## Page excerpt
++++++

# Toledo light house perch



## Matt63 (Jun 1, 2016)

First perch trip this year, brother and I left the dock on Cooley canal at 7 and made it to the toledo light house against the waves by 8. It took a while to get them going and was a slow pick. Two of us had 4 scoops/dozen goldies from butch and Dennys. I think we caught about 150 fish to get 45 keepers at noon before running out of bait. Alot of those were small yellows which is good for the future most were 8 to 9" with a few 10s and 11s in there. 13 lbs at the cleaners not to bad for first outing. I'll be back at it tomorrow with the wife.
Tight lines.


----------



## shot1buck (Feb 23, 2011)

Nice job. How deep of water?


----------



## Matt63 (Jun 1, 2016)

17 fow didn't make it out today.


----------



## hydrasportbill (Sep 11, 2012)

Matt63 said:


> 17 fow didn't make it out today.


how big is your boat? i must run past when i go out of meinke's . do you dock across from ap? nice catch and report thanks.


----------



## Matt63 (Jun 1, 2016)

It's a 205 sport craft with brown canvas on reno beach side almost across from the state ramp


----------



## hydrasportbill (Sep 11, 2012)

Matt63 said:


> It's a 205 sport craft with brown canvas on reno beach side almost across from the state ramp


TODAY saw a guy take a limit off the pier. small minnows from b+d


----------



## jakeo (Dec 14, 2017)

++++++

## Entries provided
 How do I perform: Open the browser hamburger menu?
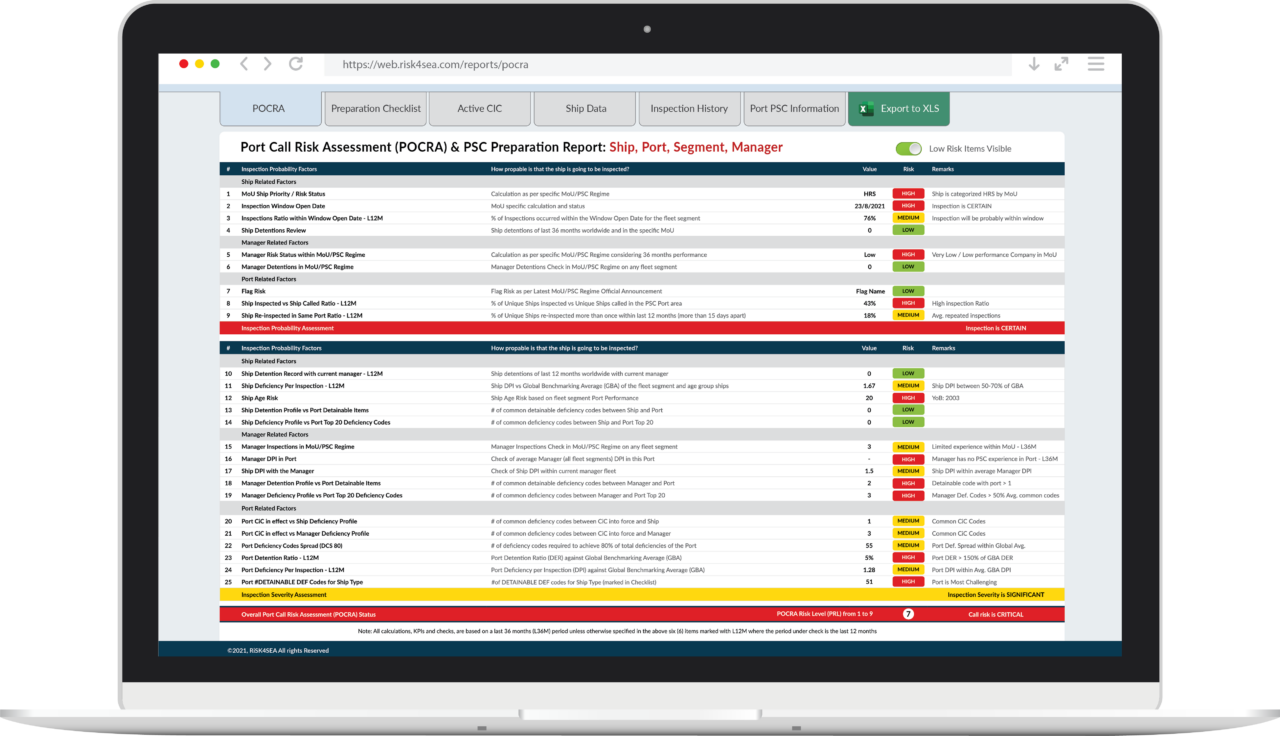click(1096, 63)
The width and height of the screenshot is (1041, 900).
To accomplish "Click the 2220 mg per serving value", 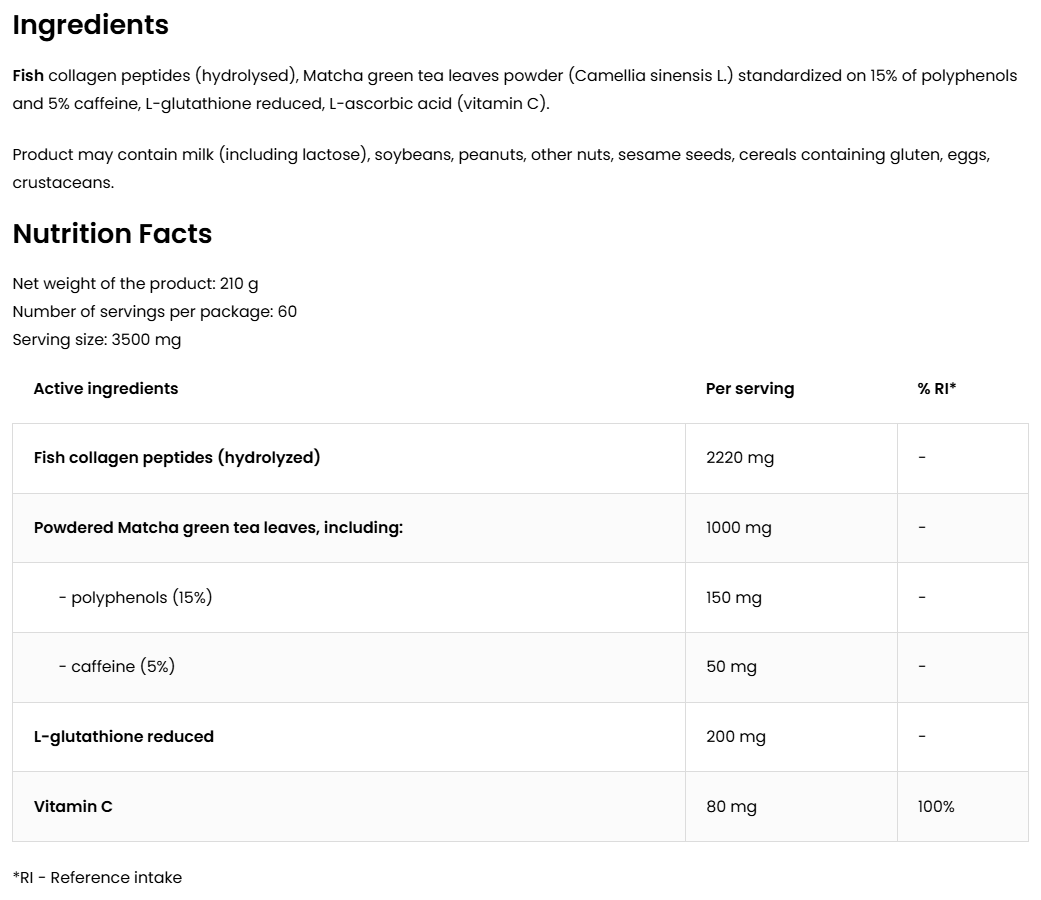I will (x=740, y=458).
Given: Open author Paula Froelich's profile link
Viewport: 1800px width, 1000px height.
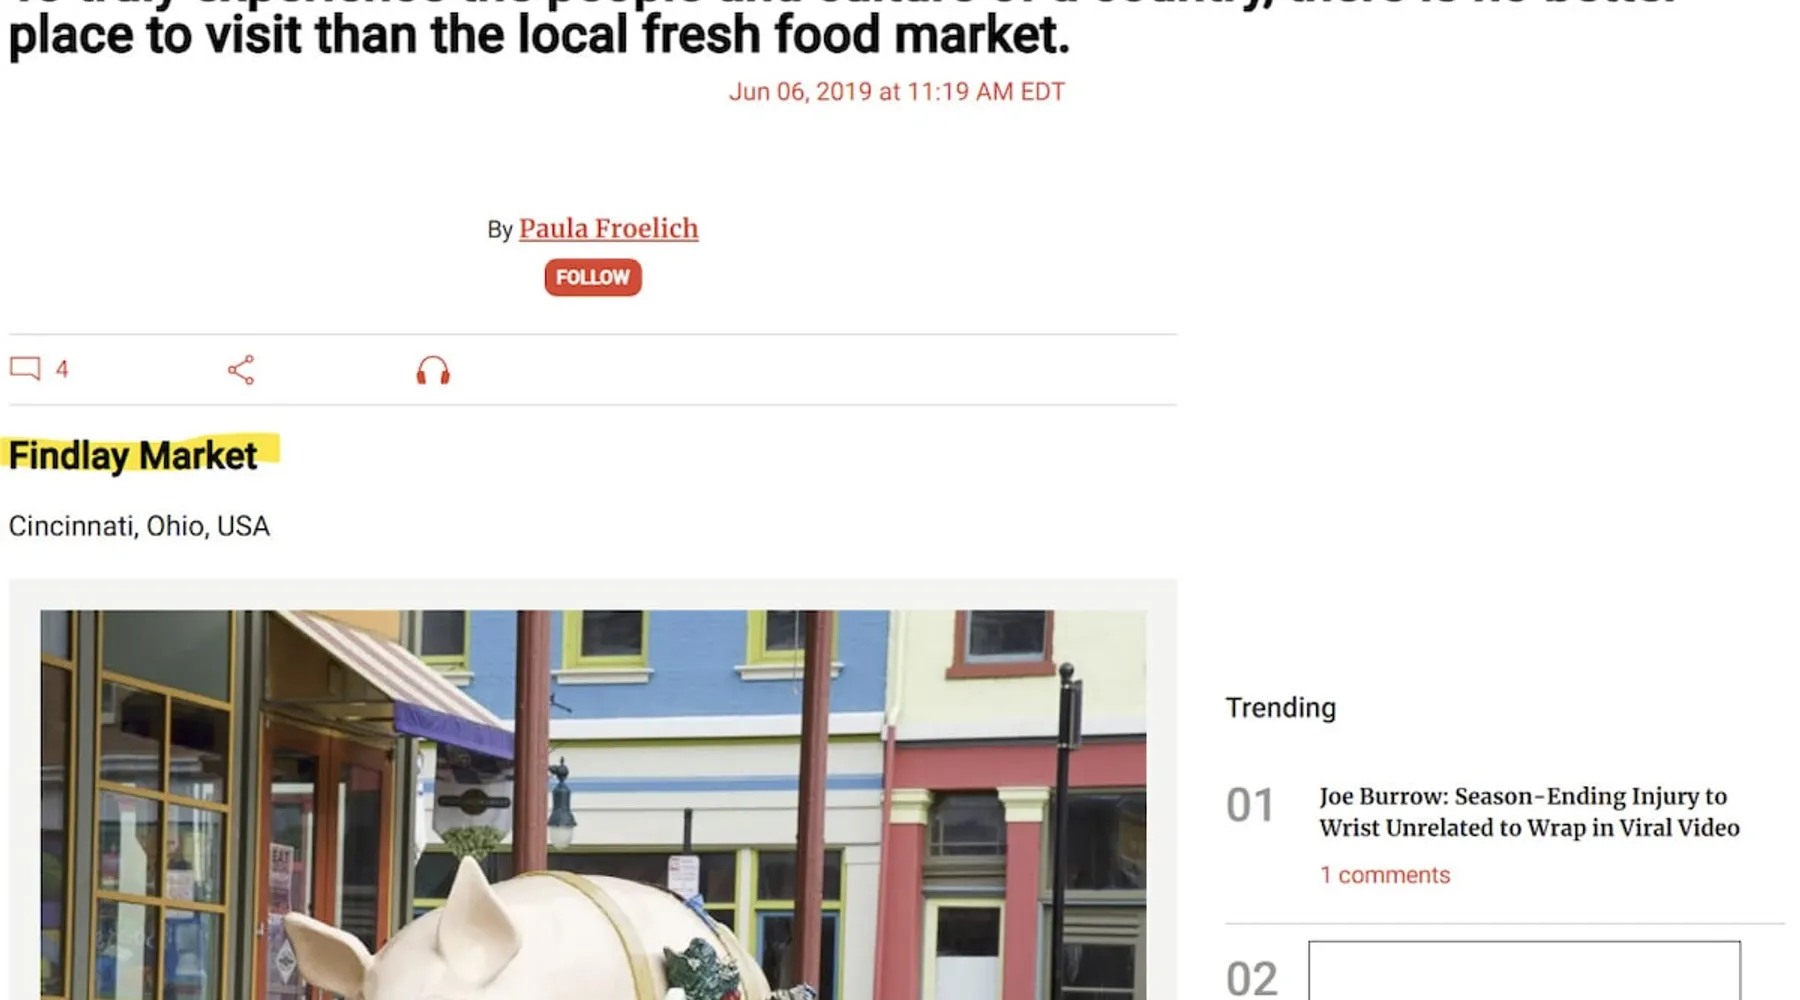Looking at the screenshot, I should point(608,229).
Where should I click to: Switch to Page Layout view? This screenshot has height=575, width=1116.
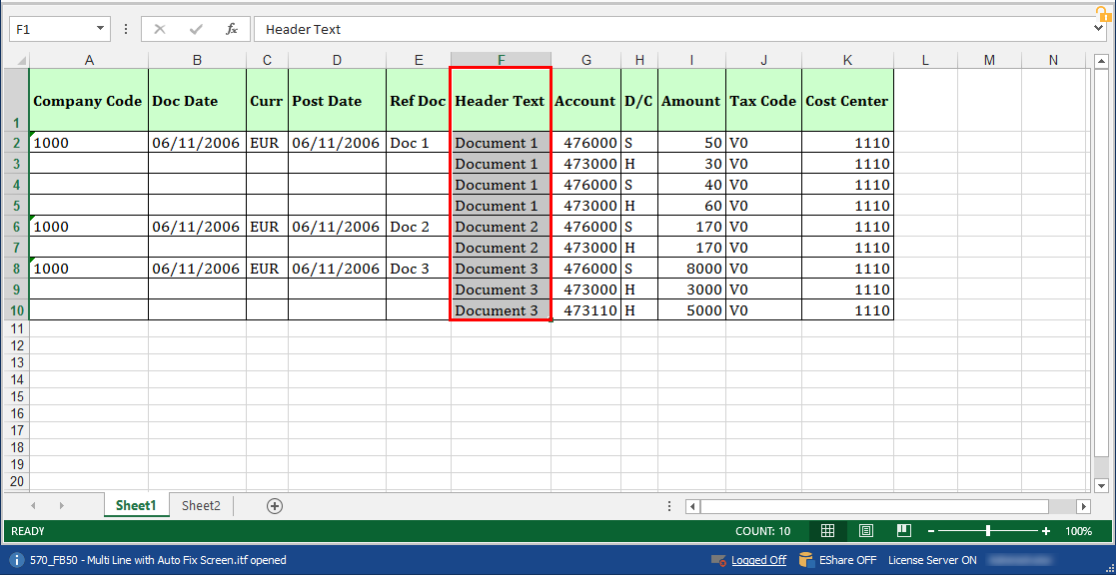(866, 531)
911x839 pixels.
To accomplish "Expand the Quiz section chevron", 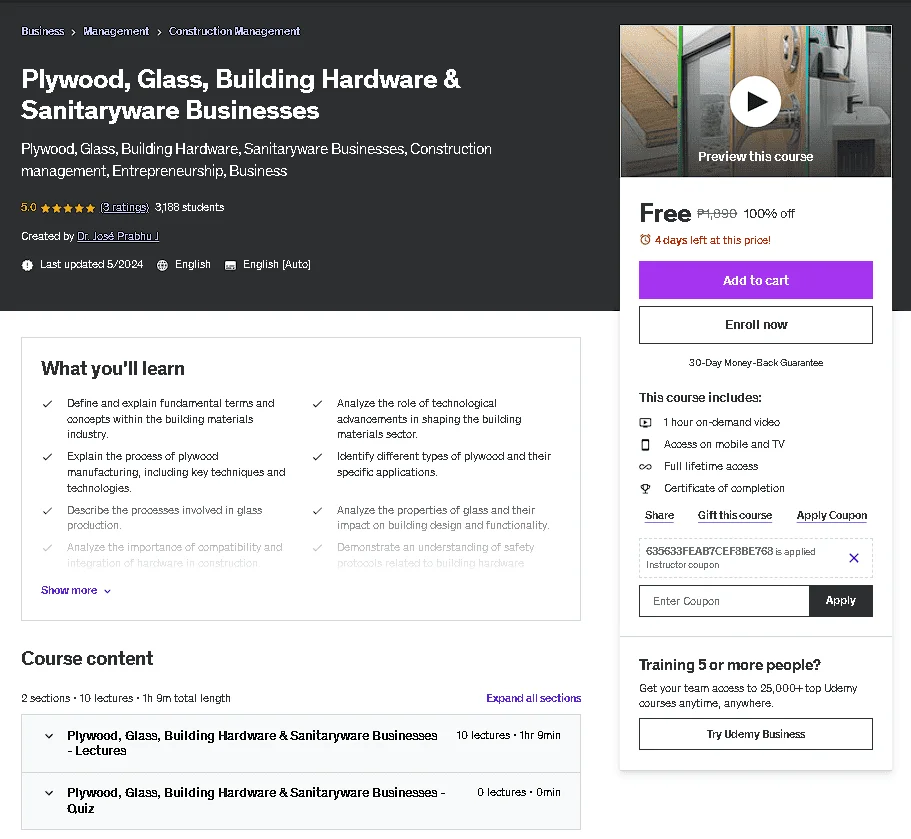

++++++

## Exercise instructions
1 – Return the rows exactly, starting at the line that contains "Where should I" and stopping after the last of the rows. Leave the pictures out.
2 – Resume the forum thread about perch fishing at the Toledo lighthouse from the point where it stops.

## Answers provided
1 –
Where should I click to: Switch to Page Layout view? This screenshot has height=575, width=1116.
(866, 531)
911x839 pixels.
To accomplish "Expand the Quiz section chevron", 

2 –
Looked at calender, I was out that Saturday, too rough for my virgin crew(cousins) in my 186 Starcraft Titan. Decided because wind was to die, to try just inside Cooley Canal mouth for a bit but winds never laid down. Was supposed to be less then 2' but 3-4's at 9am. Turned around to trailer over to Toledo when truck decided to have troubles on the ramp, expensive day and not a fish caught.


----------



## Matt63 (Jun 1, 2016)

Same area today south east of lighthouse 17 fow 60 perch for 15 lbs from 8 till 11 shiners on spreaders and crappie rig. We had to sort through alot of dinks and other junk fish. Kept the engine idle the whole time.


----------



## Matt63 (Jun 1, 2016)

Quite a few 10 to 12 inchers in there. Having last years bounty tonight.


----------



## Onebad800 (4 mo ago)

Nice pile of perch!!


----------



## Matt63 (Jun 1, 2016)

Same area today south east of toledo light house 3 of us got 65 for 18 lbs lot of shorts returned to grow and 15 or so over 12 and a few over 13. Possibly the last trip but we'll see.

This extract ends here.